Nothing in the records may be left out; restate them word for word.
____ GIVEN DATA
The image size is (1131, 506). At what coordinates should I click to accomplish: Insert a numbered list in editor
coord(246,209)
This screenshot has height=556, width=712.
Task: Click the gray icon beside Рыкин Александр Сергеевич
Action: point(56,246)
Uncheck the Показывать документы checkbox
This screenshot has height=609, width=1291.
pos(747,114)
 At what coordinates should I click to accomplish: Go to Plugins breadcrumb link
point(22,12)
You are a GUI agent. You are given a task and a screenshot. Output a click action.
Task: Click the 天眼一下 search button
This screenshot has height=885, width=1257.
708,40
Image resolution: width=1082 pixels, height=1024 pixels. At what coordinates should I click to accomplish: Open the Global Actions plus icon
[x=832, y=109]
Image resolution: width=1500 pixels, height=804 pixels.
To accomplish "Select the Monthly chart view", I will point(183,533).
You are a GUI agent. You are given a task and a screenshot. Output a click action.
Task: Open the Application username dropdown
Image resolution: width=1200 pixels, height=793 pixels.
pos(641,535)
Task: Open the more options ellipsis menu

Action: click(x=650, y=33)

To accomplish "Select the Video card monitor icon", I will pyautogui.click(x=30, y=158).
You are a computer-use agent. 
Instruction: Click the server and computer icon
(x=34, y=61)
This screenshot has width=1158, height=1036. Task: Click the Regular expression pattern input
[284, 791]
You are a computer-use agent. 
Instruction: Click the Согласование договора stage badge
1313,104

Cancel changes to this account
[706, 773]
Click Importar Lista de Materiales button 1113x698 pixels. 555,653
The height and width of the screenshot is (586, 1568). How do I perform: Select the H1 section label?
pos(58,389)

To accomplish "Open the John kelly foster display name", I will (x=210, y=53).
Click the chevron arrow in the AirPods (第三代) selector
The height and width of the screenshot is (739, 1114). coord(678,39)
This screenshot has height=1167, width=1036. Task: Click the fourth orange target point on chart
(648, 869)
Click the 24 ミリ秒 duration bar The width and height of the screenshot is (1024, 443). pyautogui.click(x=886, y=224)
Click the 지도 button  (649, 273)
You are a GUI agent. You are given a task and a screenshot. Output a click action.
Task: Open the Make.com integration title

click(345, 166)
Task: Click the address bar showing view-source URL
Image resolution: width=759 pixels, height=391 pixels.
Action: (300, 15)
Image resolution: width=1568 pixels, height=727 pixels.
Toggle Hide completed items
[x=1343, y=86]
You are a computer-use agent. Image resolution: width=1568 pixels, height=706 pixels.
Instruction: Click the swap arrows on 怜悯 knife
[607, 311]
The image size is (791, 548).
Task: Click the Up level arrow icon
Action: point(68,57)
________
◆ **RESULT OF THE TASK**
The image size is (1131, 506). At what coordinates should I click to accomplish: Insert a numbered list in editor
coord(246,209)
This screenshot has height=556, width=712.
Task: Click the gray icon beside Рыкин Александр Сергеевич
Action: point(56,246)
Uncheck the Показывать документы checkbox
This screenshot has height=609, width=1291.
pos(747,114)
 At what coordinates should I click to accomplish: Go to Plugins breadcrumb link
point(22,12)
You are a GUI agent. You are given a task and a screenshot. Output a click action.
Task: Click the 天眼一下 search button
This screenshot has height=885, width=1257.
708,40
Image resolution: width=1082 pixels, height=1024 pixels. At what coordinates should I click to accomplish: Open the Global Actions plus icon
[x=832, y=109]
Image resolution: width=1500 pixels, height=804 pixels.
To accomplish "Select the Monthly chart view", I will point(183,533).
You are a GUI agent. You are given a task and a screenshot. Output a click action.
Task: Open the Application username dropdown
Image resolution: width=1200 pixels, height=793 pixels.
pos(641,535)
Task: Open the more options ellipsis menu

Action: click(x=650, y=33)

To accomplish "Select the Video card monitor icon", I will pyautogui.click(x=30, y=158).
You are a computer-use agent. 
Instruction: Click the server and computer icon
(x=34, y=61)
This screenshot has width=1158, height=1036. Task: Click the Regular expression pattern input
[284, 791]
You are a computer-use agent. 
Instruction: Click the Согласование договора stage badge
1313,104

Cancel changes to this account
[706, 773]
Click Importar Lista de Materiales button 1113x698 pixels. 555,653
The height and width of the screenshot is (586, 1568). How do I perform: Select the H1 section label?
pos(58,389)

To accomplish "Open the John kelly foster display name", I will (x=210, y=53).
Click the chevron arrow in the AirPods (第三代) selector
The height and width of the screenshot is (739, 1114). coord(678,39)
This screenshot has height=1167, width=1036. Task: Click the fourth orange target point on chart
(648, 869)
Click the 24 ミリ秒 duration bar The width and height of the screenshot is (1024, 443). pyautogui.click(x=886, y=224)
Click the 지도 button  (649, 273)
You are a GUI agent. You are given a task and a screenshot. Output a click action.
Task: Open the Make.com integration title

click(345, 166)
Task: Click the address bar showing view-source URL
Image resolution: width=759 pixels, height=391 pixels.
Action: (300, 15)
Image resolution: width=1568 pixels, height=727 pixels.
Toggle Hide completed items
[x=1343, y=86]
You are a computer-use agent. Image resolution: width=1568 pixels, height=706 pixels.
Instruction: Click the swap arrows on 怜悯 knife
[607, 311]
The image size is (791, 548).
Task: Click the Up level arrow icon
Action: point(68,57)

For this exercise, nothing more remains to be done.